Re: [PATCH 0/7] Consolidate vcpu ioctl locking

Alexander Graf <agraf@xxxxxxx> · Sat, 15 May 2010 10:26:20 +0200

On 15.05.2010, at 09:59, Avi Kivity wrote:

> On 05/15/2010 09:21 AM, Alexander Graf wrote:
>> 
>>> On x86 eflags.if is freely changeable by the guest, so if we want to queue an interrupt we have to IPI the vcpu to force it out of guest mode, so we can inspect eflags.  This means the vcpu thread has to be interrupted one way or another.
>>> 
>>> The tpr (really ppr) is even more problematic as it is maintained in userspace, not in the kernel (for non-kernel-irqchip).  It could in theory be inspected by another thread, but we wouldn't gain anything by it due to the requirement to IPI.
>>>     
>> Hrm right. On PPC we trap on every MSR change, so we get notified when interrupts are enabled again. But isn't that what VINTR intercepts are there for? Just add the  lowest active TPR value to the KVM_INTERRUPT ioctl and then wait until the guest is ready to take it.
>>   
> 
> Yes, and we do that when using in-kernel-irqchip.  With userspace apic, the tpr is maintained in userspace and the kernel has no visibility into it.
> 
> We could have changed moved the tpr/ppr into the kernel for userspace irqchip, but there's not much point now.
> 
>>>> void kvmppc_book3s_queue_irqprio(struct kvm_vcpu *vcpu, unsigned int vec)
>>>> {
>>>>    vcpu->stat.queue_intr++;
>>>> 
>>>>    set_bit(kvmppc_book3s_vec2irqprio(vec),
>>>> &vcpu->arch.pending_exceptions);
>>>> #ifdef EXIT_DEBUG
>>>>    printk(KERN_INFO "Queueing interrupt %x\n", vec);
>>>> #endif
>>>> }
>>>>       
>>> Isn't this missing an IPI if the vcpu is in guest mode?
>>>     
>> Yes, it is :). At least with qemu we're 100% sure we're not in VCPU_RUN when an interrupt gets injected, as the injection happens in kvm_arch_pre_run.
>>   
> 
> That means you never inject an interrupt from the iothread (or from a different vcpu thread)?
> 
> If that's the case we might make it part of the API and require the ioctl to be issued from the vcpu thread.  We'd still be left with the s390 exception.
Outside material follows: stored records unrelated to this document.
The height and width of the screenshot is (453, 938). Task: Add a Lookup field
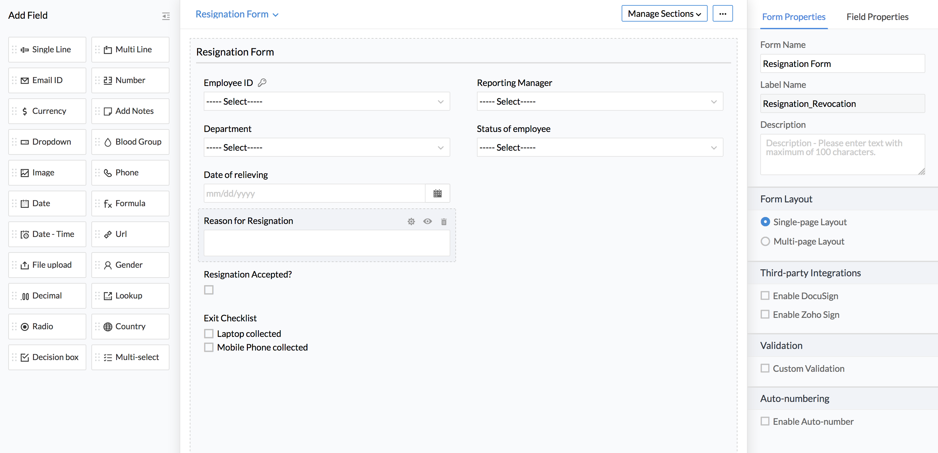tap(130, 296)
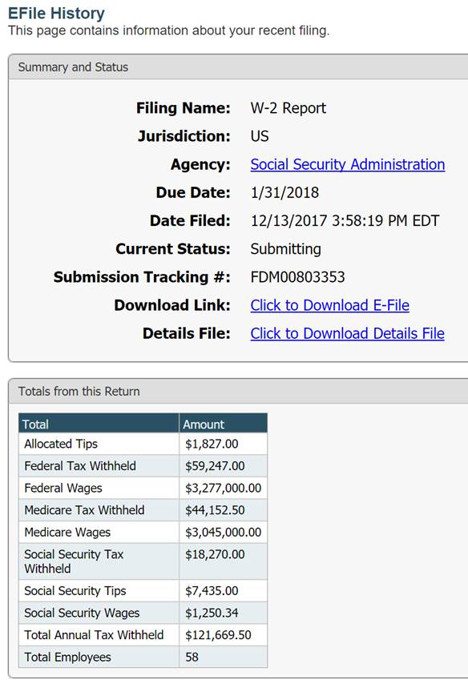Viewport: 468px width, 684px height.
Task: Select the Totals from this Return header
Action: [x=238, y=392]
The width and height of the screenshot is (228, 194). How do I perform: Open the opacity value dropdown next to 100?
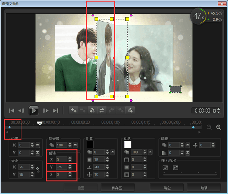tap(75, 145)
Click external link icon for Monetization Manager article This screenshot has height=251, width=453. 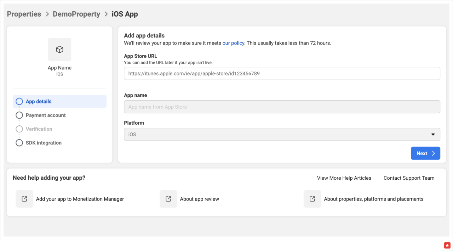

Well I'm not sure that's guaranteed for MOL or Dolphin, but I guess the user base is small enough to ignore them.

Either way, I'm actually rather unhappy with the way interrupts work right now. We're only injecting interrupts when in the main loop, which is rare if we did our homework right. So what I'd really like to see is that the MPIC on ppc directly invokes KVM_INTERRUPT to pull (and losen) the interrupt line. That way we can't just accidently miss interrupts.
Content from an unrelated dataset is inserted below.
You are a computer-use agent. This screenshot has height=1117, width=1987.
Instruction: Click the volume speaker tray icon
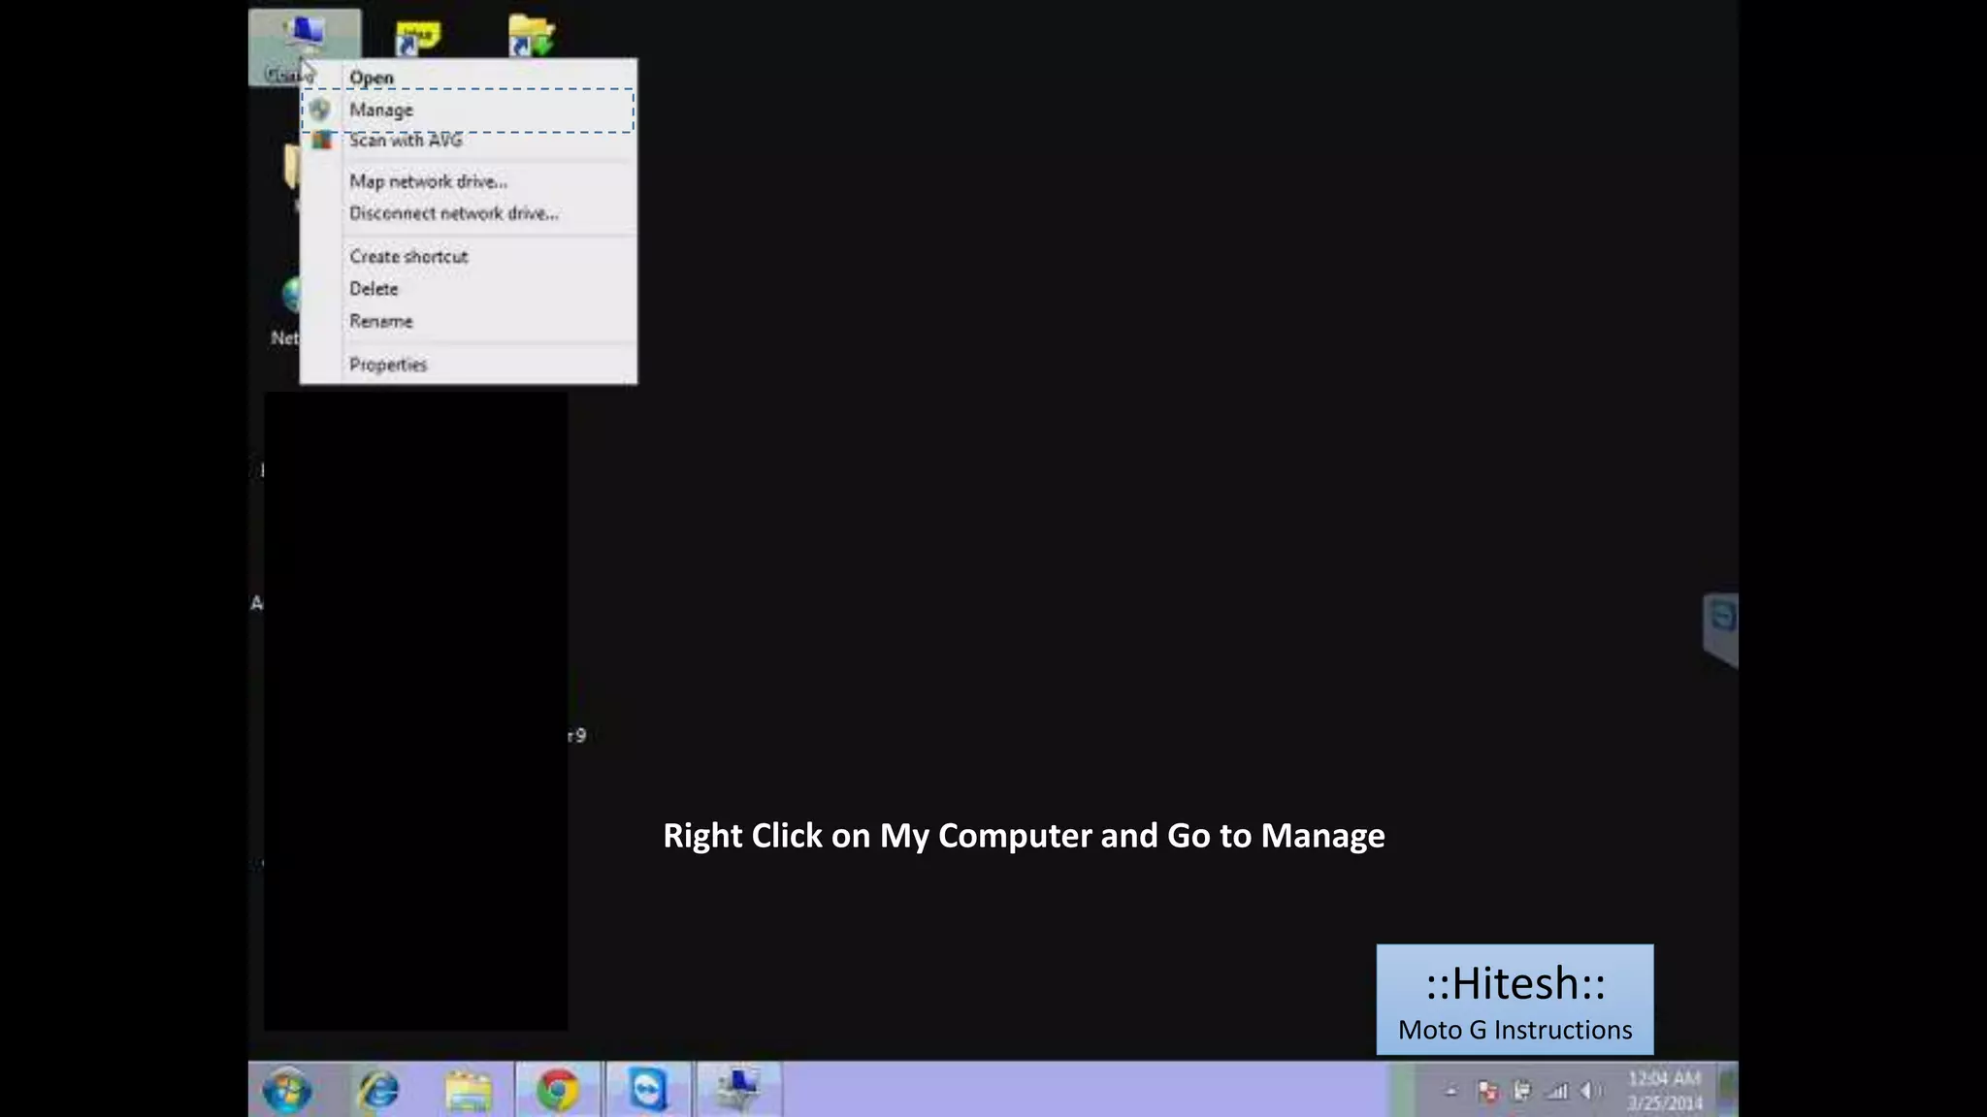tap(1589, 1092)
What happens now with ppc64 guests that have EE lazily disabled is:

* device in userspace wants to trigger an interrupt
* mpic pulls external interrupt line
* kvm_arch_pre_run sees that external interrupt line is pulled, issues ioctl(KVM_INTERRUPT), kernel space sets trigger_interrupt=1
* we enter the guest
* we inject an external interrupt, set trigger_interrupt=0
* guest gets the interrupt, sees it's lazily disabled, sets msr.ee=0
* guest moves on, sets msr.ee=1 again later
*** guest expects the interrupt to trigger again, but we don't know that it's still pending
-> we need to exit to userspace to realize that the interrupt is still active

This is fundamentally broken. What I'd like to see is:

* device in userspace wants to trigger an interrupt
* mpic pulls external interrupt line, automatically issues ioctl(KVM_INTERRUPT)
* we enter the guest
* we inject the external interrupt
* guest gets the interrupt, sees it's lazily disabled, sets msr.ee=0
* guest moves on, sets msr.ee=1 again later
* we inject the external interrupt again, since it's still active
* guest acknowledges the interrupt with the mpic, issues ioctl(KVM_INTERRUPT, disable)
-> all is great

For that to work we need to enable triggering KVM_INTERRUPT from a non-vcpu thread.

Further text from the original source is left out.